Huckaby v. St. Louis, Iron Mountain & Southern Railway Company

Decision Date07 June 1915
Docket Number39
Citation177 S.W. 923,119 Ark. 179
PartiesHUCKABY v. ST. LOUIS, IRON MOUNTAIN & SOUTHERN RAILWAY COMPANY
CourtArkansas Supreme Court

Appeal from Grant Circuit Court; W. H. Evans, Judge; reversed.

STATEMENT BY THE COURT.

This cause is revived here in the name of Amis, appellant's administrator, because of her death pending the appeal.

Plaintiff brought this suit for personal injuries alleged to have been received while she was attempting to board defendant's train at Alexandria, La., alleging that she started to step from the box to the lower step of the car; that it lurched suddenly backward and threw her against the steps and as she straightened up it lurched forward and caught her foot in the space between the tread of the lowest step and the rise between the steps and that she fell backward, straining and injuring her leg permanently.
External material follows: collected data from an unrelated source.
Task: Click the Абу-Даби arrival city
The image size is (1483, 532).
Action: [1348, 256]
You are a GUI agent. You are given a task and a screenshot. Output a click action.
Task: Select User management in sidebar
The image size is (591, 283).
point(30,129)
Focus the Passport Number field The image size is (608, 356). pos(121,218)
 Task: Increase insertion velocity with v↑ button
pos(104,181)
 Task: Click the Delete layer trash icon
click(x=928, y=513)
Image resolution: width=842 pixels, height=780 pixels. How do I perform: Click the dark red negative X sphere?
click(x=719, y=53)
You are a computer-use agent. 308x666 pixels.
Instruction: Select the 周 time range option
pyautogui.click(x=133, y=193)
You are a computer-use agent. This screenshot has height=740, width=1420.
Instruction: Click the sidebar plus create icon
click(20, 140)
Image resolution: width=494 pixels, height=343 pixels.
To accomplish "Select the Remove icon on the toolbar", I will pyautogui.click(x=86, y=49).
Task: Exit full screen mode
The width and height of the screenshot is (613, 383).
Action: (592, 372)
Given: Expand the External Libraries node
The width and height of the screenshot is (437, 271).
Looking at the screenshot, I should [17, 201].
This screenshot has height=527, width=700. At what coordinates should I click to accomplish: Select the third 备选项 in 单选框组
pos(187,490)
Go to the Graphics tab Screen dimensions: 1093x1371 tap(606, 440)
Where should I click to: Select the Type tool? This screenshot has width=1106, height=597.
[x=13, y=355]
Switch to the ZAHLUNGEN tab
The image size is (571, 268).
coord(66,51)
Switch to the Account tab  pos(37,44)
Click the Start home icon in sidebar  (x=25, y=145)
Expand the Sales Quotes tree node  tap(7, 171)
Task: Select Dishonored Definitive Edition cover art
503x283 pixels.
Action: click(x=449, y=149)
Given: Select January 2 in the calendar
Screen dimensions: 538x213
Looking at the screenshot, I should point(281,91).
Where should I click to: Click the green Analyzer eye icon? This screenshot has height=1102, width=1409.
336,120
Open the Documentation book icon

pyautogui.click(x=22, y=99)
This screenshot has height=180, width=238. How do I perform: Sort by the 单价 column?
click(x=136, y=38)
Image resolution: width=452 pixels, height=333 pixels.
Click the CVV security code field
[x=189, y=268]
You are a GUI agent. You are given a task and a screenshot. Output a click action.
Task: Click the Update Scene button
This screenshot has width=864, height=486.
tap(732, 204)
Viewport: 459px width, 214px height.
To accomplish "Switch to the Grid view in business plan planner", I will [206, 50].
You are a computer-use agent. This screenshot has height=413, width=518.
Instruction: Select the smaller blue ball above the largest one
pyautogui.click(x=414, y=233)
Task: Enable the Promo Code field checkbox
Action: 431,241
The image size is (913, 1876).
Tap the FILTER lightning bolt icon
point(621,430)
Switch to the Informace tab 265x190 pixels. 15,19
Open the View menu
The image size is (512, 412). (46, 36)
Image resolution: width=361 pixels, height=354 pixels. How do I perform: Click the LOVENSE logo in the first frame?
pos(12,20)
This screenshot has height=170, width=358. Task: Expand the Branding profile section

Her testimony tended to support the allegations of the complaint and physicians testified that she had sustained severe injuries to her left foot.

On the other hand, the testimony for the railroad company tended to show that there was no jerk or lurch of the train whatever during the time passengers were getting on, on the occasion when plaintiff claimed to be injured and none of the crew saw her falling and that no complaint was made that she had received an injury.

Her reputation was shown to be bad, and the proof also tended strongly to show that the steps of the coach were solid metal, with no space whatever between the tread and the rise and that there was no defect therein and no place where her foot could have been caught or fastened.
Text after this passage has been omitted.